La cascade de sel d’Egerszalok


En Hongrie, au Sud de la belle ville baroque d’Eger, célèbre pour ses vins,
coule au milieu des collines une source thermale naturelle
unique en Europe : la cascade de sel d’Egerszalok.


Eau bleue dans des vasques d'un bassin de la cascade de sel d'Egerszalok en Hongrie

C’est l’or du baiiin…

C’est l’histoire d’une compagnie pétrolière qui cherchait de l’or noir et qui a trouvé… de l’eau chaude.

Nous sommes en 1961 en Hongrie, à quelques kilomètres au Sud de la ville de Egerszalok, pas très loin du Mátra, un massif d’origine volcanique. C’est dans ce massif que l’on trouve le point culminant du pays, le mont Kékes (1015m).
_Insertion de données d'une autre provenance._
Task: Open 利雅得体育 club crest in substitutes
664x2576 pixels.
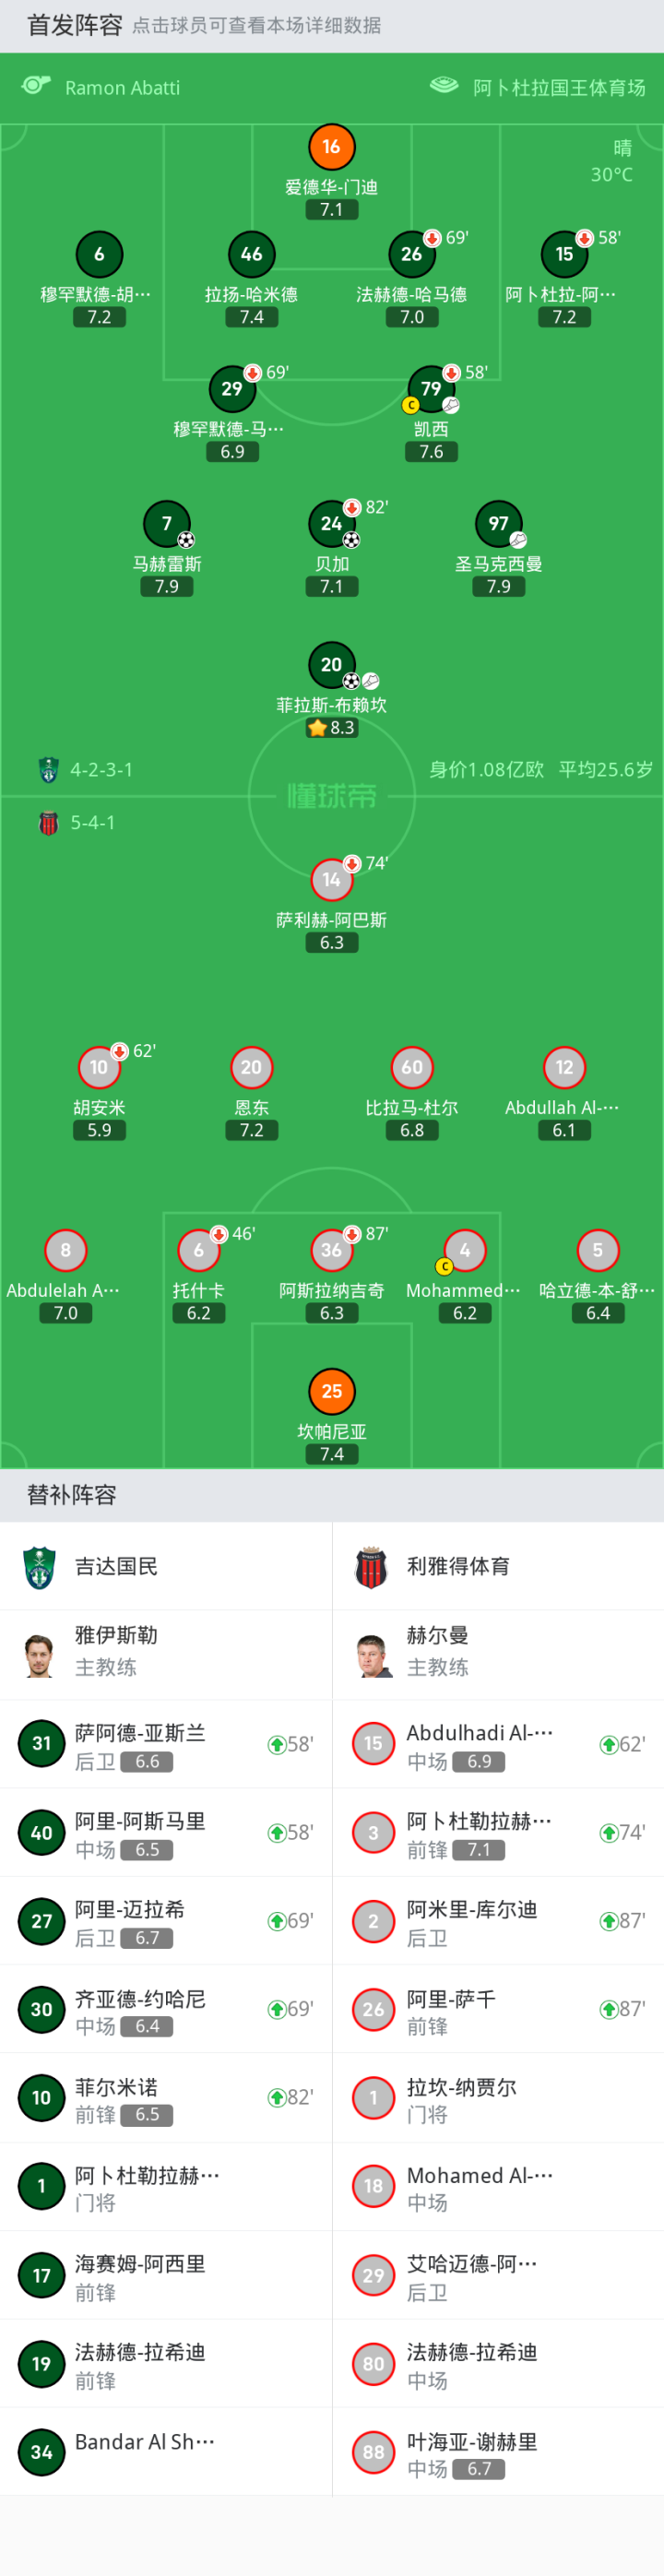Action: 372,1566
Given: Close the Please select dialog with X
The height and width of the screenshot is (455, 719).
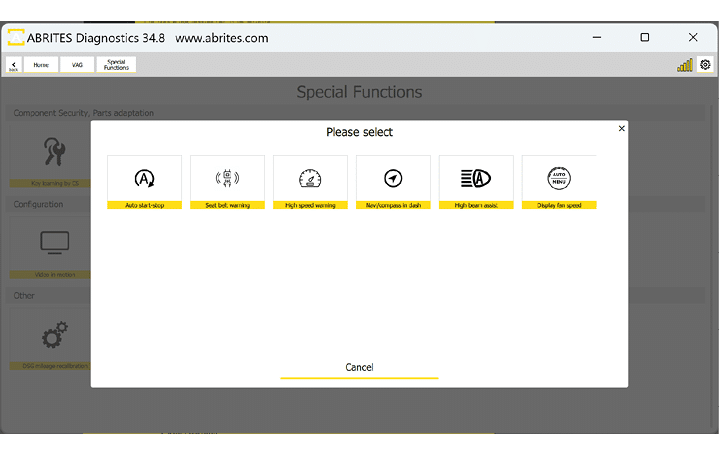Looking at the screenshot, I should pos(622,128).
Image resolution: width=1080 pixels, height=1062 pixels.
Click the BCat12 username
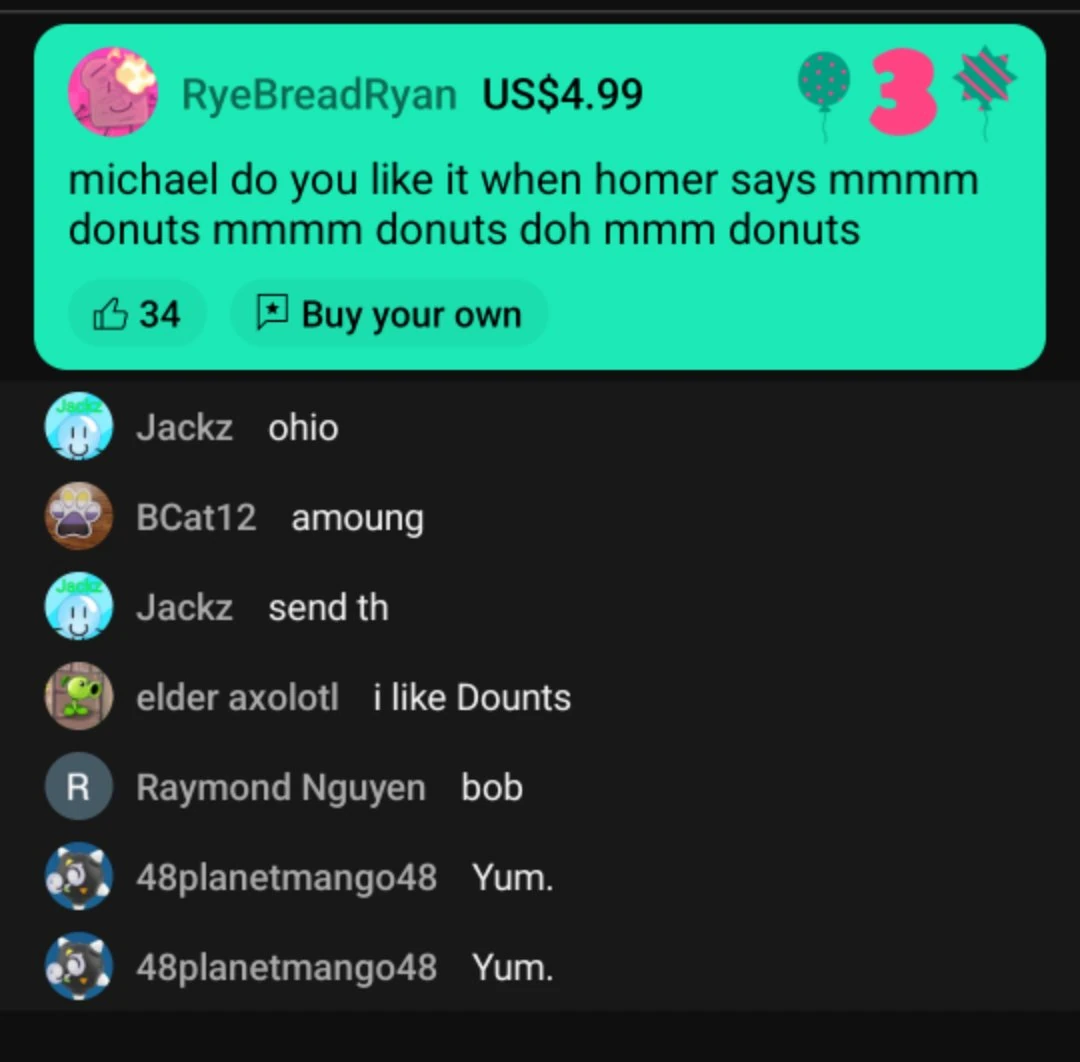tap(196, 517)
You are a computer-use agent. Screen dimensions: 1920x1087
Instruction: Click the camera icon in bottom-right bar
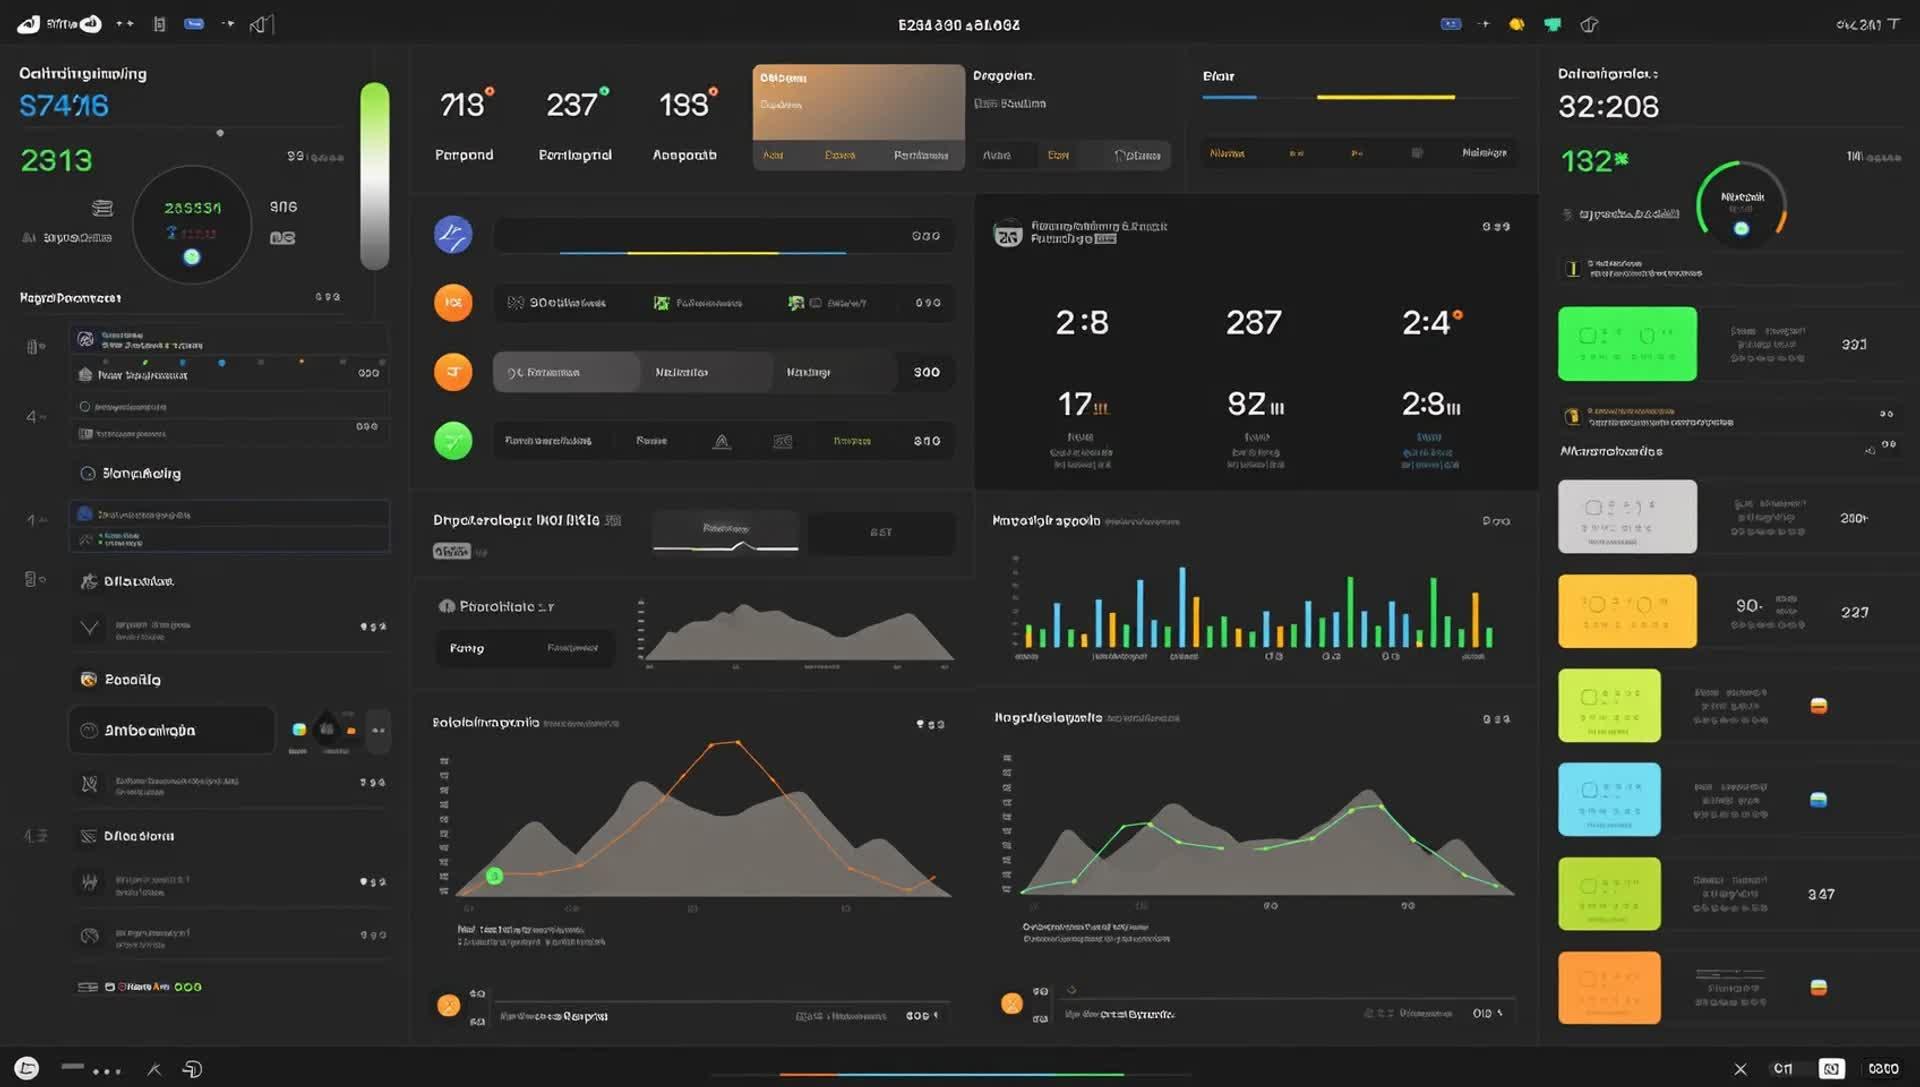[1831, 1069]

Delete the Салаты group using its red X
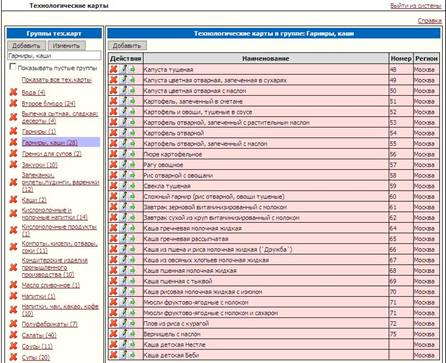(13, 335)
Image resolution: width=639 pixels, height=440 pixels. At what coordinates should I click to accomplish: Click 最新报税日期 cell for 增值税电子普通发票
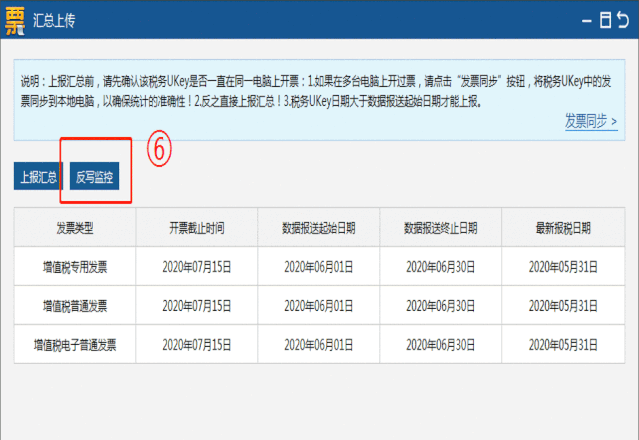point(560,344)
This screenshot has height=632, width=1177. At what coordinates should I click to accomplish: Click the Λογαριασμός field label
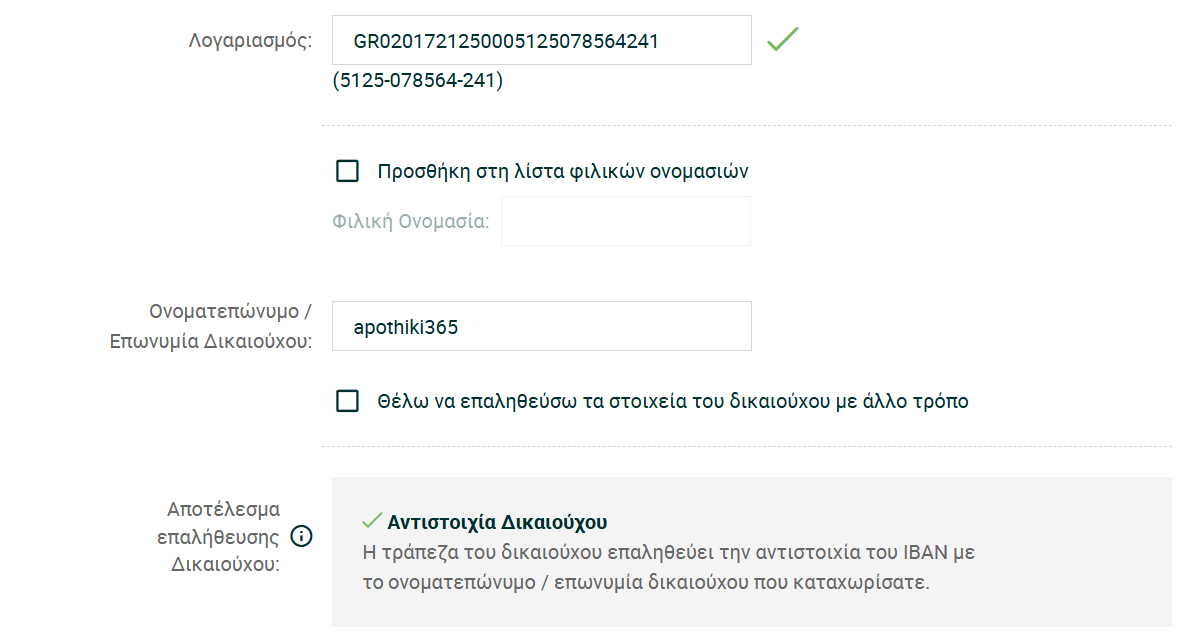point(250,41)
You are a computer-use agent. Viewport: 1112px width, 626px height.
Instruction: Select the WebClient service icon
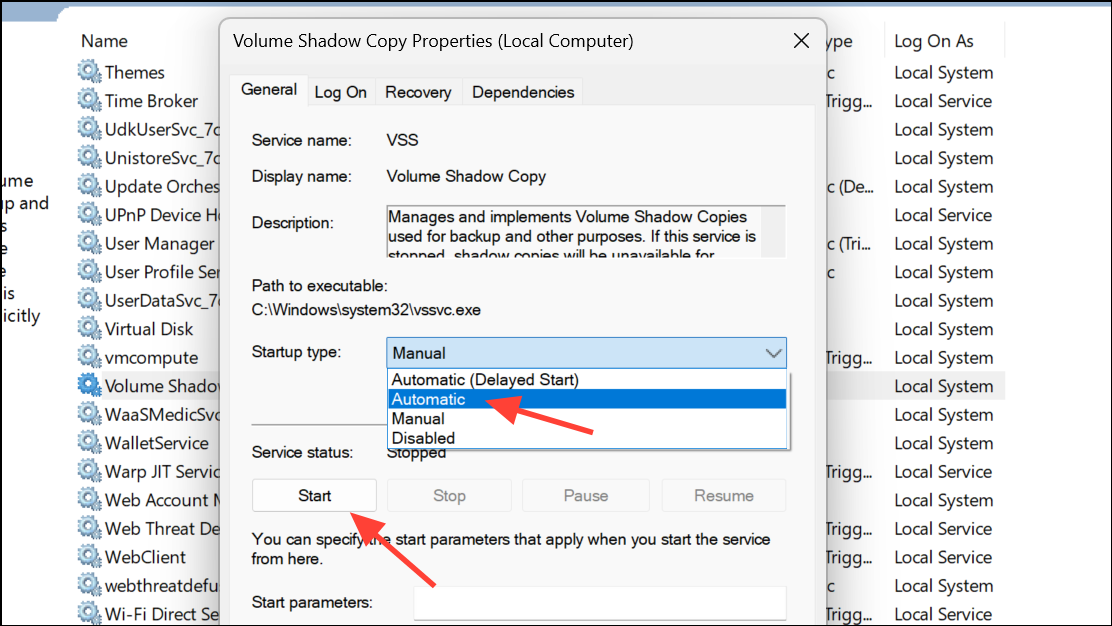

L’eau chaude pour les ingénieurs de l’époque, c’est bien, mais ce n’est pas nouveau. La Hongrie est le pays des stations thermales, il y en aurait pas moins de 1300 disséminées sur tout le territoire ! Et ce n’est pas avec ça qu’on fait tourner les machines, rouler les voitures, voler les avions ou que l’on produit la multitude de dérivés pétrochimiques de notre quotidien.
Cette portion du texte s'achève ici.